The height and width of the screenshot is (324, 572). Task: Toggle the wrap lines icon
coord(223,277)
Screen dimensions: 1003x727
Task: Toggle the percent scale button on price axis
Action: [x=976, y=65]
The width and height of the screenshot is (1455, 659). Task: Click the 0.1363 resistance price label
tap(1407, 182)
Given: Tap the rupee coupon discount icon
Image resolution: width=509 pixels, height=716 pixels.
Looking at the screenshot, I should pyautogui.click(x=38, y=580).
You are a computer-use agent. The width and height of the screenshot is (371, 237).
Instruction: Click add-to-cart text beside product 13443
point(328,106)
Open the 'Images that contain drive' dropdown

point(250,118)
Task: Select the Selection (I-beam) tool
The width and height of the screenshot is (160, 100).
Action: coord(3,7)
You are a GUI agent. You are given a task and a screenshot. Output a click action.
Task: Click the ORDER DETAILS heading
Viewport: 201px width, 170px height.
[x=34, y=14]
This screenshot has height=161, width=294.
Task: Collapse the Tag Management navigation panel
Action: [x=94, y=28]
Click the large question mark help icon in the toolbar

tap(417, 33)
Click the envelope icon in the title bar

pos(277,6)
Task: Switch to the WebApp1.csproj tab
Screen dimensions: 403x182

::::::::::

# Work item
In the records above, return precisely the line containing "Instruction: Click add-to-cart" and each line that comes after it, up to the final one.

# Finished exercise
Instruction: Click add-to-cart text beside product 13443
point(328,106)
Open the 'Images that contain drive' dropdown

point(250,118)
Task: Select the Selection (I-beam) tool
The width and height of the screenshot is (160, 100).
Action: coord(3,7)
You are a GUI agent. You are given a task and a screenshot. Output a click action.
Task: Click the ORDER DETAILS heading
Viewport: 201px width, 170px height.
[x=34, y=14]
This screenshot has height=161, width=294.
Task: Collapse the Tag Management navigation panel
Action: [x=94, y=28]
Click the large question mark help icon in the toolbar

tap(417, 33)
Click the envelope icon in the title bar

pos(277,6)
Task: Switch to the WebApp1.csproj tab
Screen dimensions: 403x182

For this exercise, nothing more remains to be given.